[Opening RECORDED INFORMATION section]

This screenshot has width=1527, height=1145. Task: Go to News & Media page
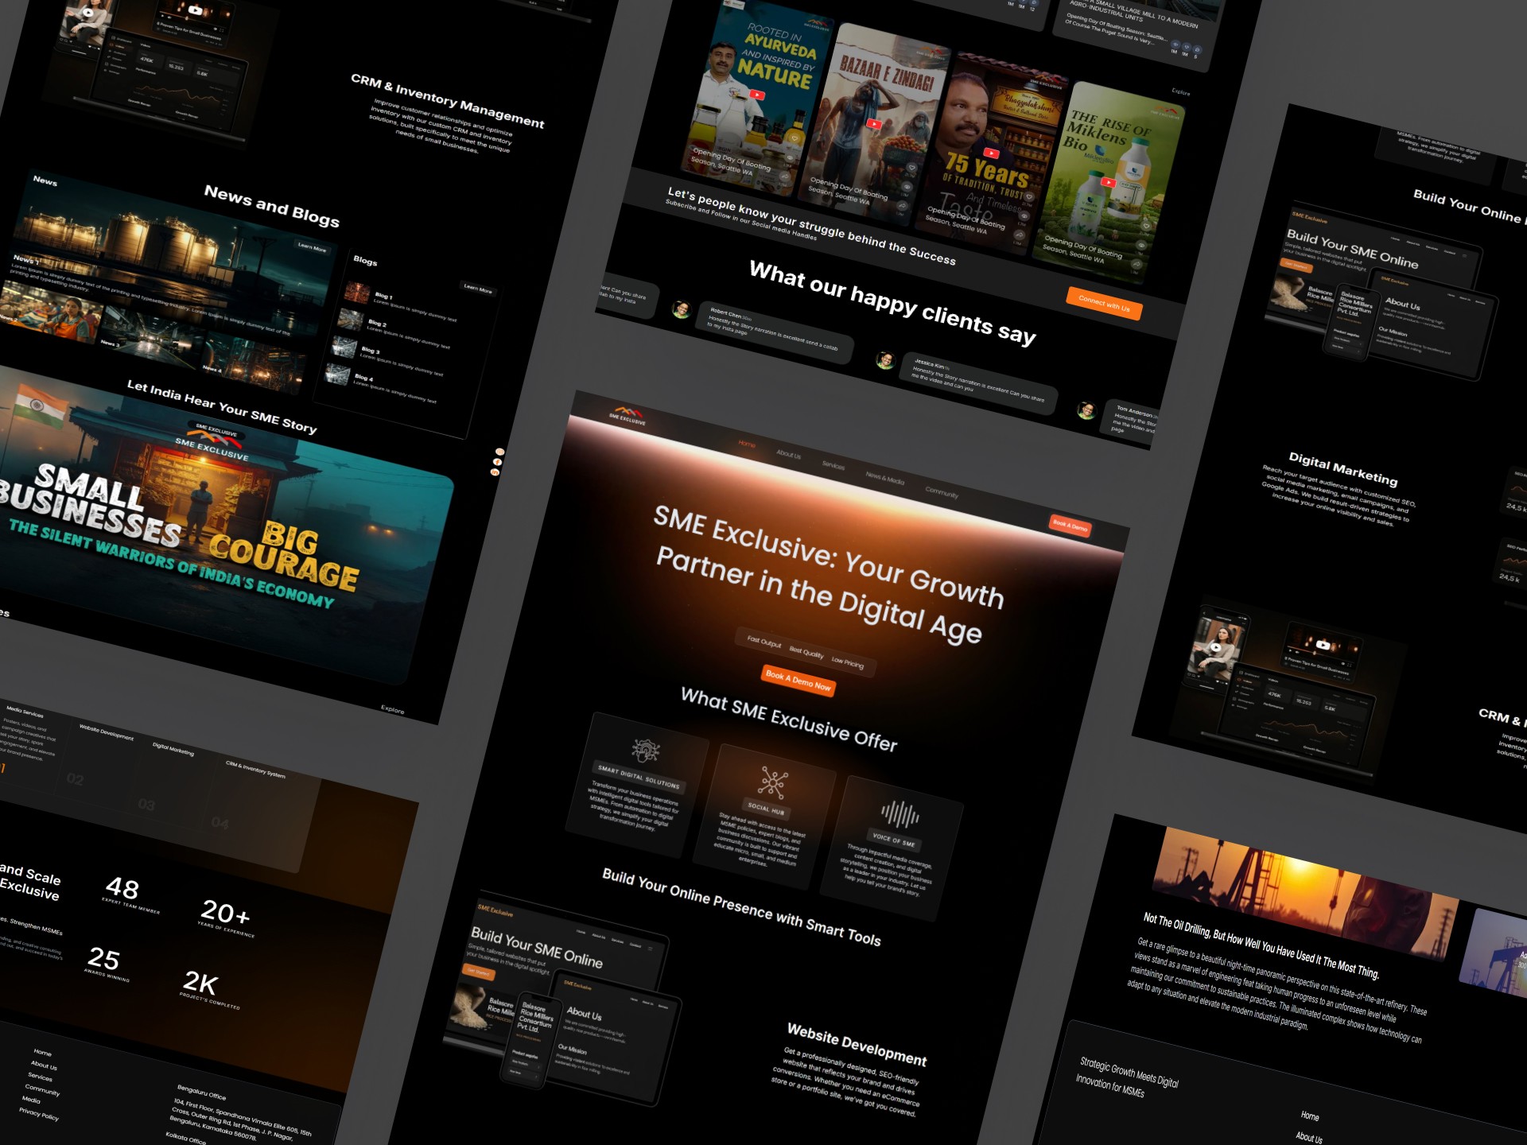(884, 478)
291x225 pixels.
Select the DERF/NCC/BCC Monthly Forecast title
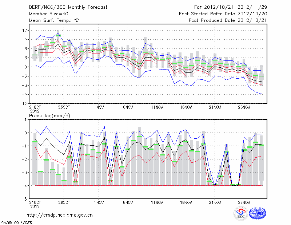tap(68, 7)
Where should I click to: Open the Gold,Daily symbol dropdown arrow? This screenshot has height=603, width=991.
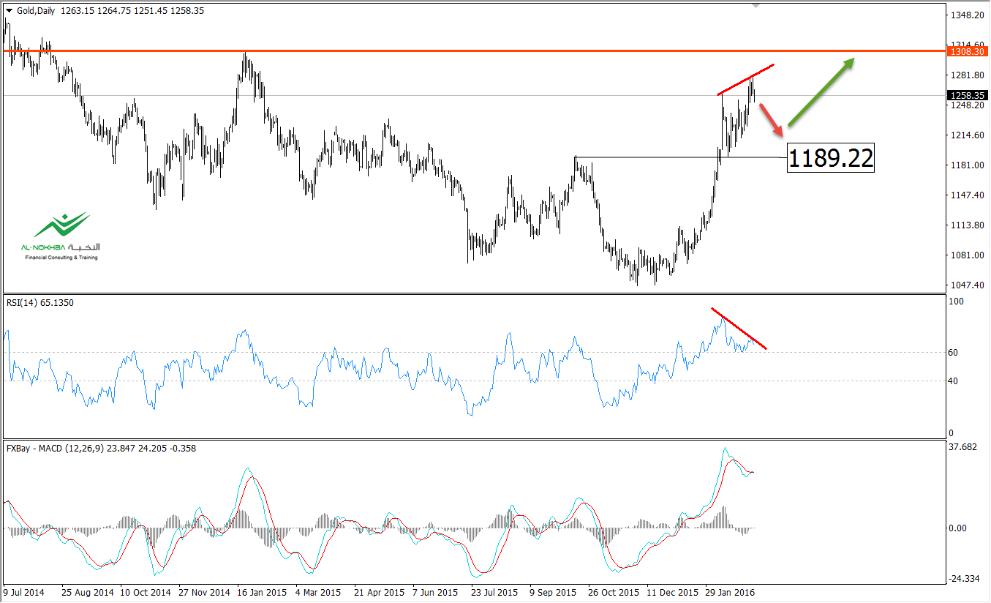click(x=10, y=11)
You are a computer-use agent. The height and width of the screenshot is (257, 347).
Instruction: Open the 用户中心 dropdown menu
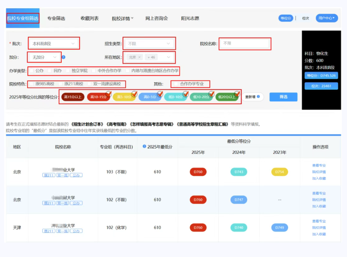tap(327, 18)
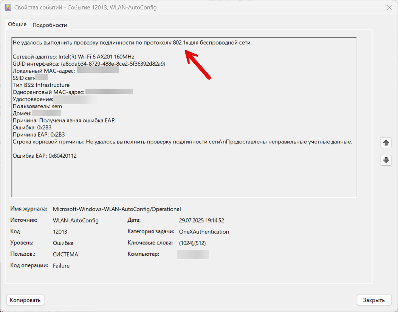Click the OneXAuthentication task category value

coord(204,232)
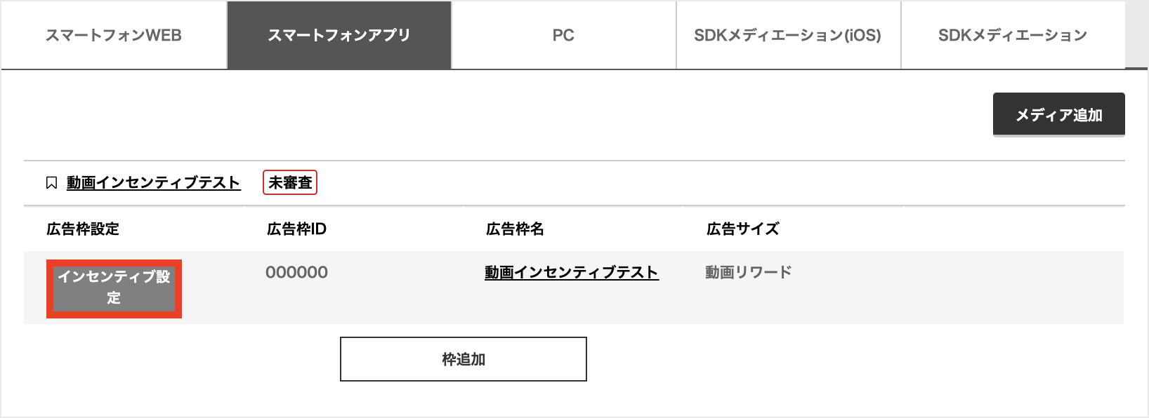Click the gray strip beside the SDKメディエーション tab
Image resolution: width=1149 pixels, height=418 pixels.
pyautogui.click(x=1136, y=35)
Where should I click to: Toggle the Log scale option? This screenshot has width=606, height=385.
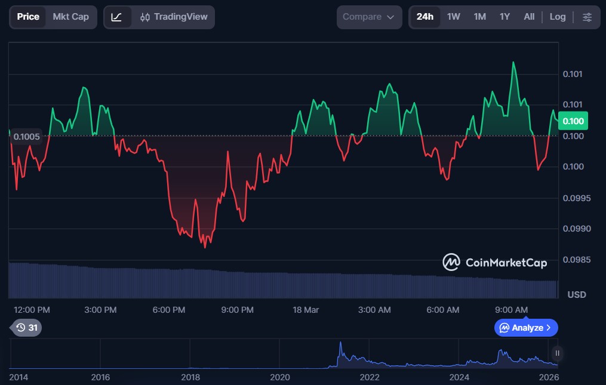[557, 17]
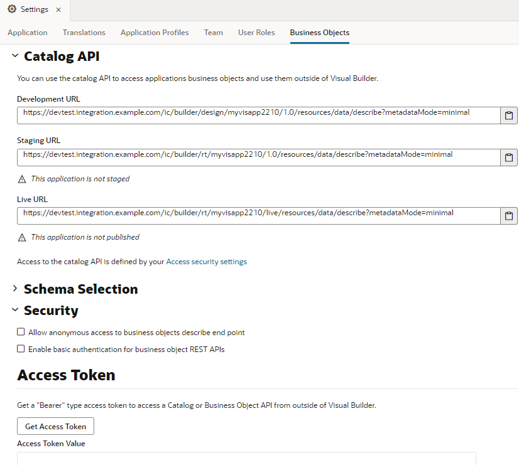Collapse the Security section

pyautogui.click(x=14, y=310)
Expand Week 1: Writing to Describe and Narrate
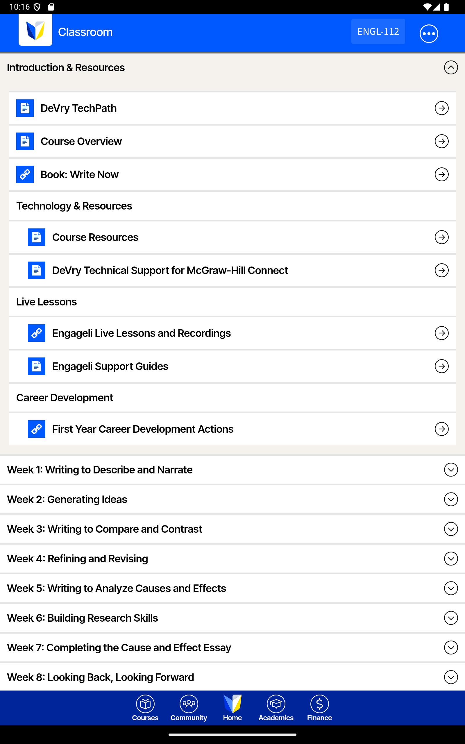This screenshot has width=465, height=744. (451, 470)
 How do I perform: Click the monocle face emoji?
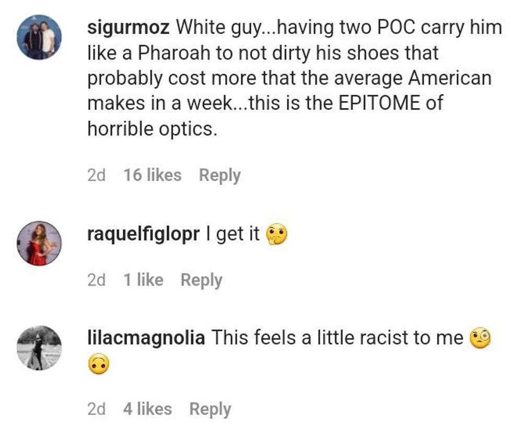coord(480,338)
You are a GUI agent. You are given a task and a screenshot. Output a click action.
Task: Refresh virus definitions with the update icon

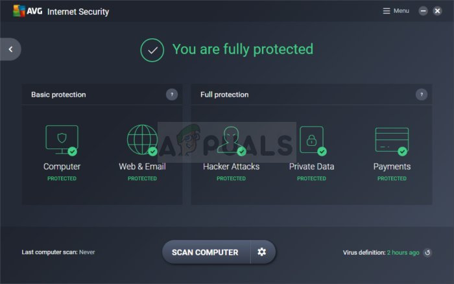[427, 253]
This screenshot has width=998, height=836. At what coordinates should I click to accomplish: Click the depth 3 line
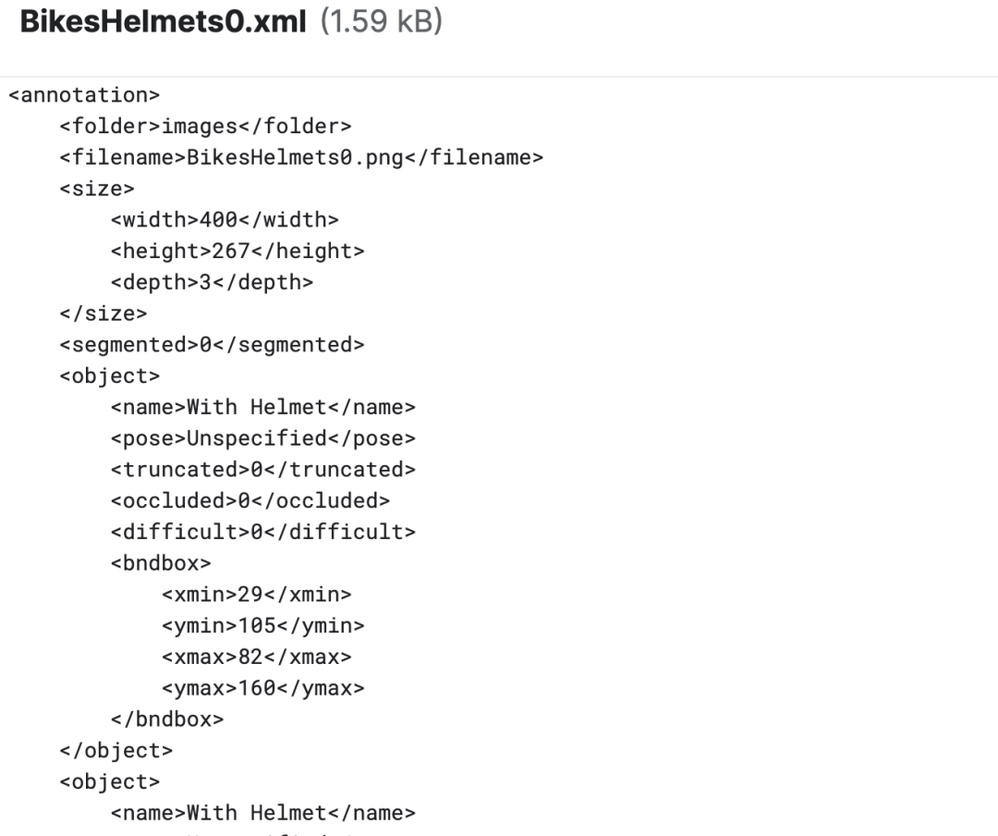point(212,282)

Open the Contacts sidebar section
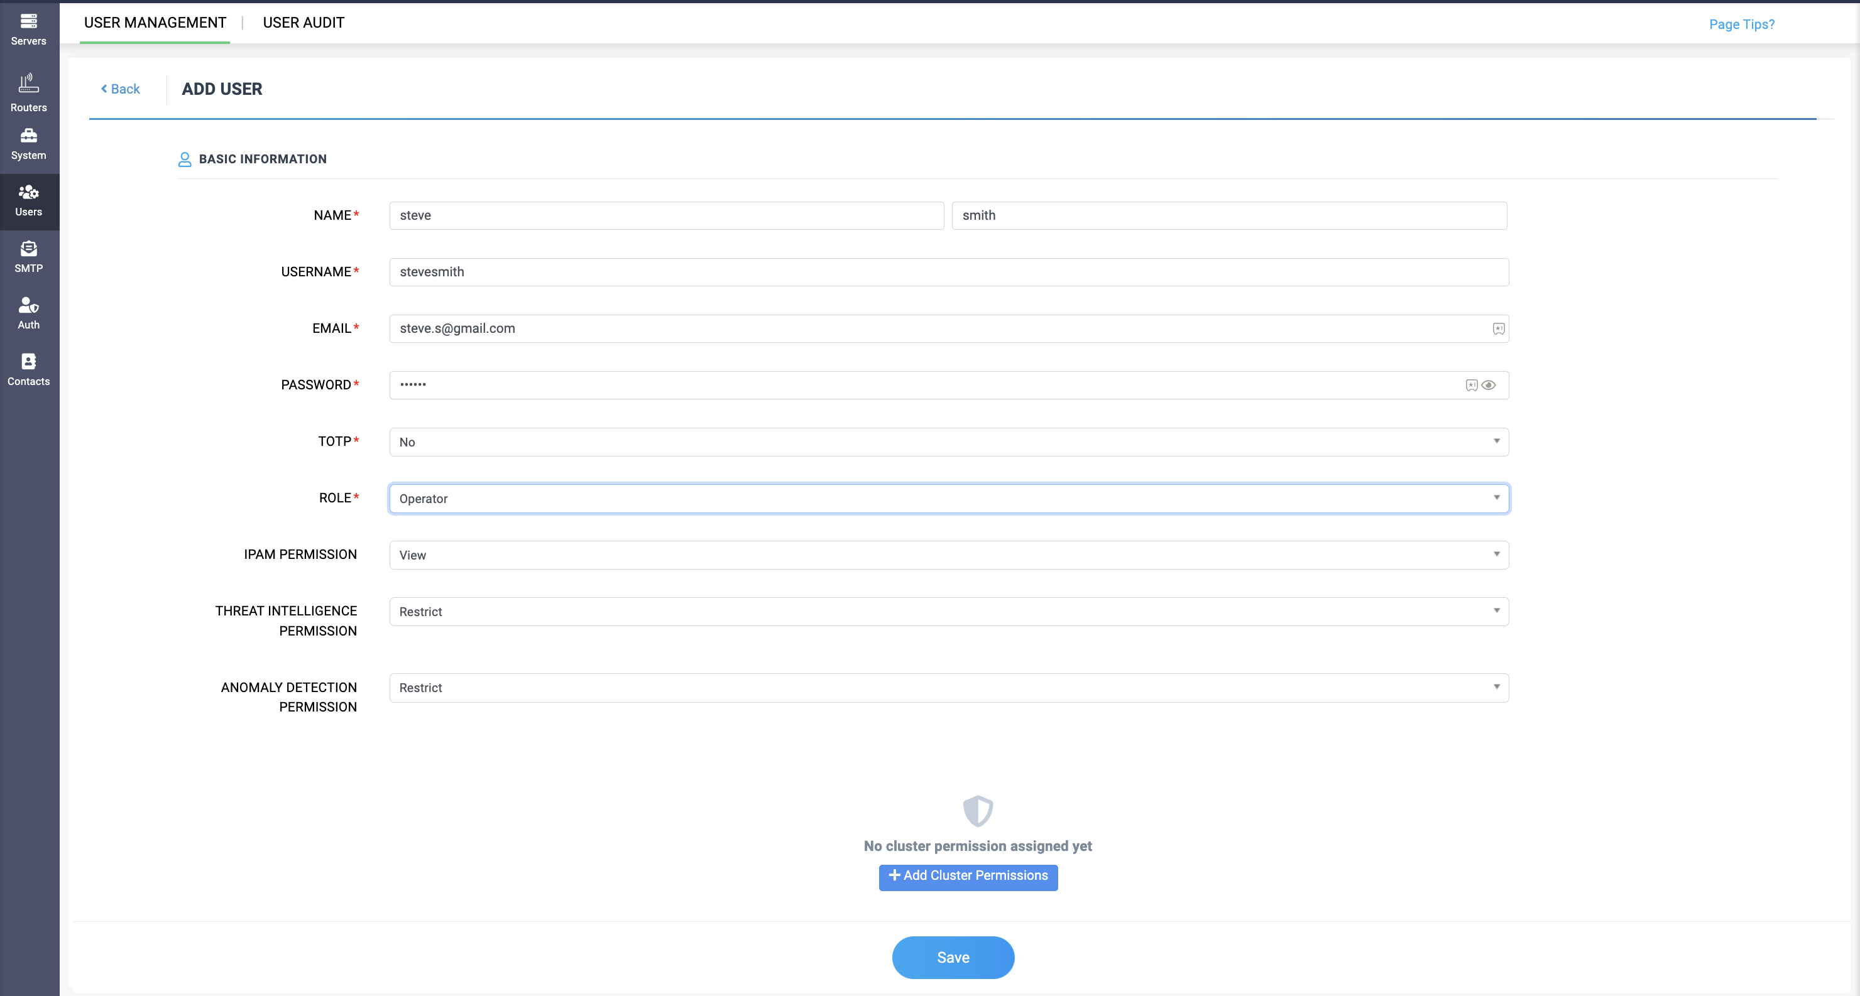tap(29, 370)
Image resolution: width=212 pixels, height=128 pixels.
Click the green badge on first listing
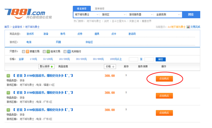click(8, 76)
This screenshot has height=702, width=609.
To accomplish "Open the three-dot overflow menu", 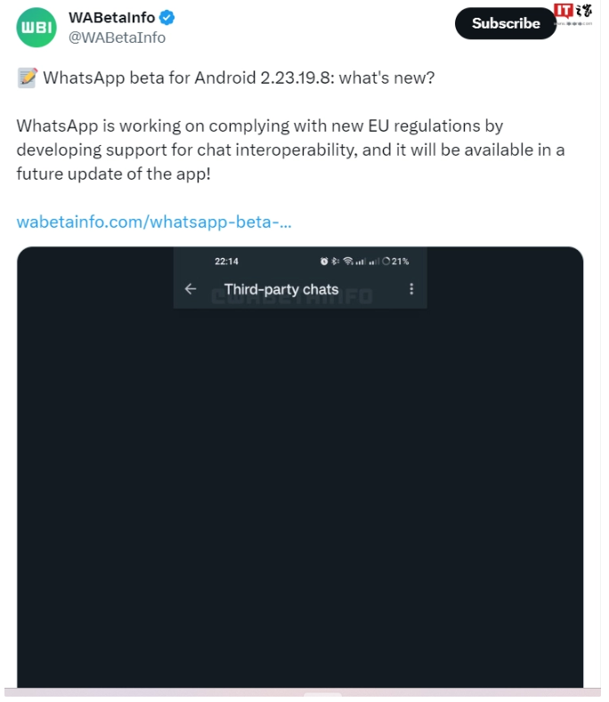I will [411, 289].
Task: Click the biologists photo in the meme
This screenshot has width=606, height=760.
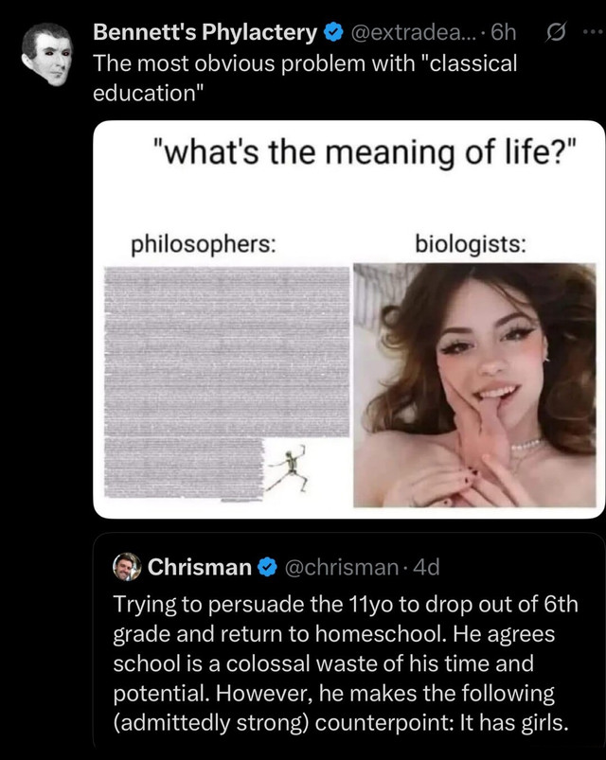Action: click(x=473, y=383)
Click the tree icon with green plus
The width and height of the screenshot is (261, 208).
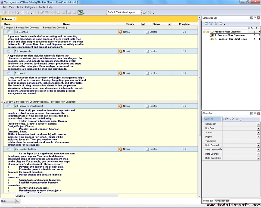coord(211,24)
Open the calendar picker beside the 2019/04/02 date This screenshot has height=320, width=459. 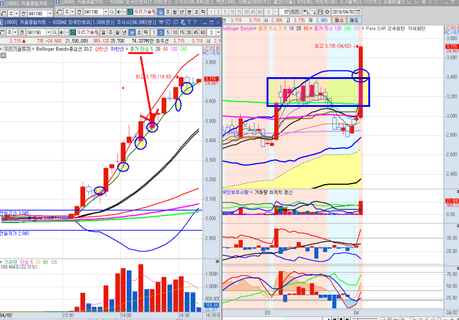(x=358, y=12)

[Closing RECORDED INFORMATION section]

• **TASK REQUIREMENTS**
For every line in the data above that holds "agent", return the line itself.

• **RESPONSE AREA**
You are a computer-use agent. The height and width of the screenshot is (257, 347).
You are a GUI agent. You are given a task and a screenshot. Output a click action.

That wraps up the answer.